'''
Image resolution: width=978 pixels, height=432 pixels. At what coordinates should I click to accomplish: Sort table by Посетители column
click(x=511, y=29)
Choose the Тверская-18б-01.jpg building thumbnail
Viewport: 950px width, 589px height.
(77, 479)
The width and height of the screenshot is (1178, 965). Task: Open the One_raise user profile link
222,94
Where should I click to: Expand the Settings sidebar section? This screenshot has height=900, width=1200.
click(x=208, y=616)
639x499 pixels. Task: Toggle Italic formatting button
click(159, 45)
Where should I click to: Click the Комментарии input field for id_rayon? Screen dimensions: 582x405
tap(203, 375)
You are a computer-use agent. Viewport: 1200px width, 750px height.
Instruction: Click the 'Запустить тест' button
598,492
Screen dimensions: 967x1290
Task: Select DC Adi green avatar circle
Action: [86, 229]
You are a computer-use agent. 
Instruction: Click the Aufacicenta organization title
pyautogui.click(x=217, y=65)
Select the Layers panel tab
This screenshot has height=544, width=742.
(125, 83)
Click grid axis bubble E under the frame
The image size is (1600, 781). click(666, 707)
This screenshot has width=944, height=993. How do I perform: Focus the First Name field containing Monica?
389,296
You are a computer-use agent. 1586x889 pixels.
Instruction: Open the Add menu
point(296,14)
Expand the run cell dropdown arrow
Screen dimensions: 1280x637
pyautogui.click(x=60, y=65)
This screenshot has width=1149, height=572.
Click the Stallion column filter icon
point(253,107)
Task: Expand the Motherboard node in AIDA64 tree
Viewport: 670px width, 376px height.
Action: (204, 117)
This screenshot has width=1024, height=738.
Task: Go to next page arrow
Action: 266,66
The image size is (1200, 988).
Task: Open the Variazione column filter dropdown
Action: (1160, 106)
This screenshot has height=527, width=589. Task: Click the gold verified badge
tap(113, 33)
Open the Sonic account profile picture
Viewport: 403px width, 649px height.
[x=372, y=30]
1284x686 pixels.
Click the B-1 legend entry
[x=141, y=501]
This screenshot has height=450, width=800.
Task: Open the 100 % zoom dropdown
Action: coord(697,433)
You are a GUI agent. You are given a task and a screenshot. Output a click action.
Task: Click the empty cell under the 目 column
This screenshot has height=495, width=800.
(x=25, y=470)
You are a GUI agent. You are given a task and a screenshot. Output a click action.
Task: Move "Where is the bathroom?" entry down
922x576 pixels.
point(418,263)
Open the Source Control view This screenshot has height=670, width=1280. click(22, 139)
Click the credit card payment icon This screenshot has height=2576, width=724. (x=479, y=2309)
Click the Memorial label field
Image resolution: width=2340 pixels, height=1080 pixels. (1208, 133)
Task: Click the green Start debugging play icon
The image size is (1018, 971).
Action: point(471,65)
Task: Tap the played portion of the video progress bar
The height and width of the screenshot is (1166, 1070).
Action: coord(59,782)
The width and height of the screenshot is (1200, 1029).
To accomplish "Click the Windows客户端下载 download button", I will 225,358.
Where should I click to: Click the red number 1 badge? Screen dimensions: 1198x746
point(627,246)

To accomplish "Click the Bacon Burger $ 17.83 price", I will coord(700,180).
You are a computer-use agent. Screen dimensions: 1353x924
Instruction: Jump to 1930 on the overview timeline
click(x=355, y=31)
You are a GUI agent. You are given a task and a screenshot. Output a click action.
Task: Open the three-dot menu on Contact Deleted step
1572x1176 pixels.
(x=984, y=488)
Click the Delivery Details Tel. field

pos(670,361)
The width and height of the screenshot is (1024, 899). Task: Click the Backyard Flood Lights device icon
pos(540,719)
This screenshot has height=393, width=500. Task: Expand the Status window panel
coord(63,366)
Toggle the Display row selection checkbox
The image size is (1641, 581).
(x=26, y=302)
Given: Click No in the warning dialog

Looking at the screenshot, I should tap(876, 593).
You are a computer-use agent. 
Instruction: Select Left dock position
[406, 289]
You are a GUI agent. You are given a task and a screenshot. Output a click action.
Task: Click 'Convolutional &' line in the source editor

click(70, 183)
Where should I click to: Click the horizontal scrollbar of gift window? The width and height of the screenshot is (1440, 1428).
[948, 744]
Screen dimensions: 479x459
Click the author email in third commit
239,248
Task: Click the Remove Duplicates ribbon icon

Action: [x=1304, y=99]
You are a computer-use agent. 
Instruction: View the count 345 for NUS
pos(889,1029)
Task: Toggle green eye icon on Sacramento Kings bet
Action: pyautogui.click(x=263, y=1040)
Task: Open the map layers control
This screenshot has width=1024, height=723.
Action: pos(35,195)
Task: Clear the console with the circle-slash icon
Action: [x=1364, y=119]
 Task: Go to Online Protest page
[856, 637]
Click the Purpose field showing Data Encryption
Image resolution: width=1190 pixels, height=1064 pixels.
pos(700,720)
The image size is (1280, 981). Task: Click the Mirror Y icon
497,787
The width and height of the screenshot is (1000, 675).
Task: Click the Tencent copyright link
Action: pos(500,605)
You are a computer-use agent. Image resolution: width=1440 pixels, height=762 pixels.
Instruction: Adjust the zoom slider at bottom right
'''
BRIEF
All of the records above should be repeated exactly.

WRITTEN ANSWER
Image resolution: width=978 pixels, height=432 pixels. At what coordinates should I click to accomplish: Sort table by Посетители column
click(x=511, y=29)
Choose the Тверская-18б-01.jpg building thumbnail
Viewport: 950px width, 589px height.
(77, 479)
The width and height of the screenshot is (1178, 965). Task: Open the One_raise user profile link
222,94
Where should I click to: Expand the Settings sidebar section? This screenshot has height=900, width=1200.
click(x=208, y=616)
639x499 pixels. Task: Toggle Italic formatting button
click(159, 45)
Where should I click to: Click the Комментарии input field for id_rayon? Screen dimensions: 582x405
tap(203, 375)
You are a computer-use agent. Viewport: 1200px width, 750px height.
Instruction: Click the 'Запустить тест' button
598,492
Screen dimensions: 967x1290
Task: Select DC Adi green avatar circle
Action: [86, 229]
You are a computer-use agent. 
Instruction: Click the Aufacicenta organization title
pyautogui.click(x=217, y=65)
Select the Layers panel tab
This screenshot has height=544, width=742.
(125, 83)
Click grid axis bubble E under the frame
The image size is (1600, 781). click(666, 707)
This screenshot has width=944, height=993. How do I perform: Focus the First Name field containing Monica?
389,296
You are a computer-use agent. 1586x889 pixels.
Instruction: Open the Add menu
point(296,14)
Expand the run cell dropdown arrow
Screen dimensions: 1280x637
pyautogui.click(x=60, y=65)
This screenshot has width=1149, height=572.
Click the Stallion column filter icon
point(253,107)
Task: Expand the Motherboard node in AIDA64 tree
Viewport: 670px width, 376px height.
Action: (204, 117)
This screenshot has width=1024, height=738.
Task: Go to next page arrow
Action: 266,66
The image size is (1200, 988).
Task: Open the Variazione column filter dropdown
Action: (1160, 106)
This screenshot has height=527, width=589. Task: Click the gold verified badge
tap(113, 33)
Open the Sonic account profile picture
Viewport: 403px width, 649px height.
[x=372, y=30]
1284x686 pixels.
Click the B-1 legend entry
[x=141, y=501]
This screenshot has height=450, width=800.
Task: Open the 100 % zoom dropdown
Action: coord(697,433)
You are a GUI agent. You are given a task and a screenshot. Output a click action.
Task: Click the empty cell under the 目 column
This screenshot has height=495, width=800.
(x=25, y=470)
You are a GUI agent. You are given a task and a screenshot. Output a click action.
Task: Move "Where is the bathroom?" entry down
922x576 pixels.
point(418,263)
Open the Source Control view This screenshot has height=670, width=1280. click(22, 139)
Click the credit card payment icon This screenshot has height=2576, width=724. (x=479, y=2309)
Click the Memorial label field
Image resolution: width=2340 pixels, height=1080 pixels. (1208, 133)
Task: Click the green Start debugging play icon
The image size is (1018, 971).
Action: point(471,65)
Task: Tap the played portion of the video progress bar
The height and width of the screenshot is (1166, 1070).
Action: coord(59,782)
The width and height of the screenshot is (1200, 1029).
To accomplish "Click the Windows客户端下载 download button", I will 225,358.
Where should I click to: Click the red number 1 badge? Screen dimensions: 1198x746
point(627,246)

To accomplish "Click the Bacon Burger $ 17.83 price", I will coord(700,180).
You are a computer-use agent. Screen dimensions: 1353x924
Instruction: Jump to 1930 on the overview timeline
click(x=355, y=31)
You are a GUI agent. You are given a task and a screenshot. Output a click action.
Task: Open the three-dot menu on Contact Deleted step
1572x1176 pixels.
(x=984, y=488)
Click the Delivery Details Tel. field

pos(670,361)
The width and height of the screenshot is (1024, 899). Task: Click the Backyard Flood Lights device icon
pos(540,719)
This screenshot has height=393, width=500. Task: Expand the Status window panel
coord(63,366)
Toggle the Display row selection checkbox
The image size is (1641, 581).
(x=26, y=302)
Given: Click No in the warning dialog

Looking at the screenshot, I should tap(876, 593).
You are a computer-use agent. 
Instruction: Select Left dock position
[406, 289]
You are a GUI agent. You are given a task and a screenshot. Output a click action.
Task: Click 'Convolutional &' line in the source editor

click(70, 183)
Where should I click to: Click the horizontal scrollbar of gift window? The width and height of the screenshot is (1440, 1428).
[948, 744]
Screen dimensions: 479x459
Click the author email in third commit
239,248
Task: Click the Remove Duplicates ribbon icon

Action: [x=1304, y=99]
You are a computer-use agent. 
Instruction: View the count 345 for NUS
pos(889,1029)
Task: Toggle green eye icon on Sacramento Kings bet
Action: pyautogui.click(x=263, y=1040)
Task: Open the map layers control
This screenshot has width=1024, height=723.
Action: pos(35,195)
Task: Clear the console with the circle-slash icon
Action: [x=1364, y=119]
 Task: Go to Online Protest page
[856, 637]
Click the Purpose field showing Data Encryption
Image resolution: width=1190 pixels, height=1064 pixels.
pos(700,720)
The image size is (1280, 981). Task: Click the Mirror Y icon
497,787
The width and height of the screenshot is (1000, 675).
Task: Click the Tencent copyright link
Action: pos(500,605)
You are a computer-use agent. Image resolution: width=1440 pixels, height=762 pixels.
Instruction: Adjust the zoom slider at bottom right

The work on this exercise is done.